Testo fornito:
------------------------------
Nell’attesa – più che altro nella speranza - che una soluzione si trovi, si può iniziare a sensibilizzare la popolazione. Una bella idea è venuta da un gruppo di ragazzi con la passione per la tecnologia. Si chiama Tassa.li ed è un’applicazione per iPhone (ora anche sul sito www.tassa.li). Se quando paghiamo qualcosa non ne riceviamo indietro scontrino o fattura, possiamo indicare il prezzo versato, tipologia e luogo dell’attività; comparirà il totale evaso. Non si fa ovviamente concorrenza alla Guardia di Finanza, tutti restano anonimi, anche gli evasori, ma è uno strumento comunque utile per la collettività.
Lo Stato siamo anche noi.

Parole da ricordare
Deficit a chi?
Deficit pubblico. Non è un insulto, ma l’ammontare della spesa pubblica non coperta dalle entrate dello Stato. Ciò vuol dire che queste ultime (le entrate, appunto) sono state, in un dato periodo, minori delle uscite.

Debito pubblico. Ora come ora più che altro è il “nemico” pubblico. È il debito che lo Stato ha contratto verso altri: individui, imprese, banche, Paesi stranieri, che hanno acquistato obbligazioni o titoli di Stato.
------------------------------
Obiettivo: Prosegui il testo sull'evasione fiscale e sul debito pubblico a partire dall'ultima frase riportata.
------------------------------
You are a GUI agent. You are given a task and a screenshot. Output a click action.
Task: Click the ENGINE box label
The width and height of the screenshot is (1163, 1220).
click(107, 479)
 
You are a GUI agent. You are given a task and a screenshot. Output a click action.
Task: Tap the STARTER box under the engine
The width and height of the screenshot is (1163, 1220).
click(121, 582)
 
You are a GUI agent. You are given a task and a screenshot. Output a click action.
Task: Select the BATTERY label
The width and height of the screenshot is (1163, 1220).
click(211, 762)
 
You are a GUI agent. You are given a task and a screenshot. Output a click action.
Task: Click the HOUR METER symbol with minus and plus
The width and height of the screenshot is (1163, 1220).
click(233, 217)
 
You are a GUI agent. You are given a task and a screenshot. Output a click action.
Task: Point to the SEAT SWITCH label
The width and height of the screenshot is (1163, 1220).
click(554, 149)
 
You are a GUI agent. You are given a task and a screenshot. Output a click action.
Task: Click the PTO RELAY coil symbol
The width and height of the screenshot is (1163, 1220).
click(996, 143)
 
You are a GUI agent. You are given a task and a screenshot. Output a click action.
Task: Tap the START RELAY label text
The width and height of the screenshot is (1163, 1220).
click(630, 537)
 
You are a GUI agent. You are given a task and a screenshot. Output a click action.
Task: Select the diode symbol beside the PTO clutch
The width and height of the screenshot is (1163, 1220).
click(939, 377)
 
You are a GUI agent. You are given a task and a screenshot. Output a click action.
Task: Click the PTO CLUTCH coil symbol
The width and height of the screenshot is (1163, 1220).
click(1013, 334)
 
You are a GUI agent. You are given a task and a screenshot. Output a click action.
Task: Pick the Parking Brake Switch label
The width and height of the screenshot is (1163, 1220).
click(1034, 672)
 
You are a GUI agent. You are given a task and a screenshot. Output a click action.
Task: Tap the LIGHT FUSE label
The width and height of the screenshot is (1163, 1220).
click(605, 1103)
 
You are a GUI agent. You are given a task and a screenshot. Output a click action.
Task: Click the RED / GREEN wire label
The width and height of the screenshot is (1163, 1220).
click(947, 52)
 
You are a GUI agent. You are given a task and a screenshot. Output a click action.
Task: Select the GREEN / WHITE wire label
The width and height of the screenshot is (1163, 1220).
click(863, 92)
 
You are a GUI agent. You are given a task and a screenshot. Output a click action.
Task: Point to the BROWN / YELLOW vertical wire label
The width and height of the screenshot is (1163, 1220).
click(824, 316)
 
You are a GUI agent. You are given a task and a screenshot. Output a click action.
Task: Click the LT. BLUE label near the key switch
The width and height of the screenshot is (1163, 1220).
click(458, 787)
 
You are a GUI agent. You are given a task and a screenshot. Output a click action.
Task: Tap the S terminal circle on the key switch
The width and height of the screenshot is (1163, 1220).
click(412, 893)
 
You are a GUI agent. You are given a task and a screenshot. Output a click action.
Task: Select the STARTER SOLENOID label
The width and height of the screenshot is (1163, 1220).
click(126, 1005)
------------------------------
Risposta:
Titoli di stato. Non sono film di una rassegna sull’Unità d’Italia. Sono i Btp (Buoni del tesoro poliennali) che il nostro Stato mette sul mercato per avere in cambio liquidità. Si promette a chi li acquista che al termine di un dato periodo riceverà indietro il capitale investito con gli interessi. Più uno Stato è affidabile da un punto di vista economico, minori saranno gli interessi sui suoi titoli. Questo perché il mercato punta sul rischio: investire ora su un Paese che potrebbe fallire vuol dire avere interessi più alti alla scadenza delle obbligazioni. Ma se lo Stato fallisce si rischia di perdere tutto il capitale investito.

Spread. La “parolaccia” più pronunciata dai Tg. In inglese “spread” significa “larghezza”, in senso figurato è anche forbice, divario. Indica infatti la differenza di rendimento tra i Btp italiani e i Bund tedeschi, presi come riferimento in quanto ritenuti i più affidabili in zona euro. Se lo spread si alza vuol dire che il valore dei nostri titoli di Stato è in discesa rispetto ai corrispettivi tedeschi.